A Line You Have Traced
Across more than a century, three women connected by a narrative persist beyond the brokenness of their worlds in A Line You Have Traced, Roisin Dunnett’s stunning speculative novel.
At the end of World War I, brilliant Bea assists her husband in building their London business—until a rapacious writer invades her married life. Generations later, Kay, a gig-and-gallery worker, frequents queer clubs with her glorious friends, pores over perhaps the last remaining copy of a novel about her great-grandfather, and falls for a science fiction-writing activist, O, who is piqued by her stories of time travelers. And in postapocalyptic London, Ess, a Network acolyte, connects to these past stories by chance.
The three timelines are joined, in part, by themes of upheaval. All living through troubled times, the women resist: Bea, fascism and relegation to “proper” women’s roles; Kay, the persecution of immigrants—and fears of her own irrelevance; and Ess the death keens of a world wherein the rich hoard resources and becoming a parent feels reckless. Bea scribbles revelations in a red notebook; reading them years later, Kay’s sense of reality grows thin. And Ess, archiver of the notebook and the novel, is pulled into a plot to shape past lives by scientists who believe that history is permeable, and that a person can travel through time if they have intimate access a “tiny piece of [its] thinness.”
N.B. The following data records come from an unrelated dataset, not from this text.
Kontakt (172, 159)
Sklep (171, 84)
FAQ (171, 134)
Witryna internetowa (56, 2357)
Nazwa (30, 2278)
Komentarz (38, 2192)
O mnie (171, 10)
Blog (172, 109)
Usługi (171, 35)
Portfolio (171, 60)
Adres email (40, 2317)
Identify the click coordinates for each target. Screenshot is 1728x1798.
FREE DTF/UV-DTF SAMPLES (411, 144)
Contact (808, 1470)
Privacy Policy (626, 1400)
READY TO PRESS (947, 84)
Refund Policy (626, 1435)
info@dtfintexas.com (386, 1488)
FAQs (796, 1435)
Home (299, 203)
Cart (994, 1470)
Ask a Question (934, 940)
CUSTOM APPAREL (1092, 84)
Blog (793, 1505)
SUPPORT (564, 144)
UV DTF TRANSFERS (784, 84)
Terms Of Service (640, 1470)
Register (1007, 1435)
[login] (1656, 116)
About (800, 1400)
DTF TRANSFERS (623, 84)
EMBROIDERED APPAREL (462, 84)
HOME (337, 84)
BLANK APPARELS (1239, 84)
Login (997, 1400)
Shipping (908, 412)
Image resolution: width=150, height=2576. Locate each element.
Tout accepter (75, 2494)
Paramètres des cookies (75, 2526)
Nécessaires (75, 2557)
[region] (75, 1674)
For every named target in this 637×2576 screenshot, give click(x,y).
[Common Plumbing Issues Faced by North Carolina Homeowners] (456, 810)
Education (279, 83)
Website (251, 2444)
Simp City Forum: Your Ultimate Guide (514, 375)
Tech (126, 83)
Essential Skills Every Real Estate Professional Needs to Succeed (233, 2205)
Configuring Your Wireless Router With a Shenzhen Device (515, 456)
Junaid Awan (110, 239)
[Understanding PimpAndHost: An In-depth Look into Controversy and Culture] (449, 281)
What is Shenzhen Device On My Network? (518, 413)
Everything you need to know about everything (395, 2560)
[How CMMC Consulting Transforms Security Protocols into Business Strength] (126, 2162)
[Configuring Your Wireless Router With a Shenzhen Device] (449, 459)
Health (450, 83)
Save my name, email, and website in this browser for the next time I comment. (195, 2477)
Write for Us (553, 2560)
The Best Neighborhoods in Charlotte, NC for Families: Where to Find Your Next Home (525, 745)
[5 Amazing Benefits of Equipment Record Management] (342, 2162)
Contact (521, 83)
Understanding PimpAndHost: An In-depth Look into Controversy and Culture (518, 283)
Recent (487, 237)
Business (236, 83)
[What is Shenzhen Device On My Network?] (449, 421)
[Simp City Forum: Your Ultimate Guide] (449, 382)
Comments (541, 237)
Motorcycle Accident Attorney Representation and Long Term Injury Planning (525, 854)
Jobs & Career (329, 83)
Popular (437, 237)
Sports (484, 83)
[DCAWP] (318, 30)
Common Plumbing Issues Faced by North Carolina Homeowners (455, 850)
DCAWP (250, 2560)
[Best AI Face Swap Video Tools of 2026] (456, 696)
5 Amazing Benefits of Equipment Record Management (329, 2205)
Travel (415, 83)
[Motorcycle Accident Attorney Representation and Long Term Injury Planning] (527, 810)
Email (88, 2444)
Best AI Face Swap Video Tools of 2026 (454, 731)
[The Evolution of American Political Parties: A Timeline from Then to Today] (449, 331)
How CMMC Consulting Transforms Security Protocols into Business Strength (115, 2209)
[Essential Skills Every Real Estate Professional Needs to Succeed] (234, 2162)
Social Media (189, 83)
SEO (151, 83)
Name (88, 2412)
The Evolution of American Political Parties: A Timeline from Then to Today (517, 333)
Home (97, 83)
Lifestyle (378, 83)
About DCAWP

Its prose urgent, elegant, and alarming, A Line You Have Traced is a startling speculative novel that muses through the implications of action and inaction in the face of injustice. Its science is inextricable from its concepts of how repeated narratives bind people together, reaching across eons to shape futures and obscure elements of the past. Indeed, its women find strength in the stories they share, carrying the novel through to its magnificent, desperate ending.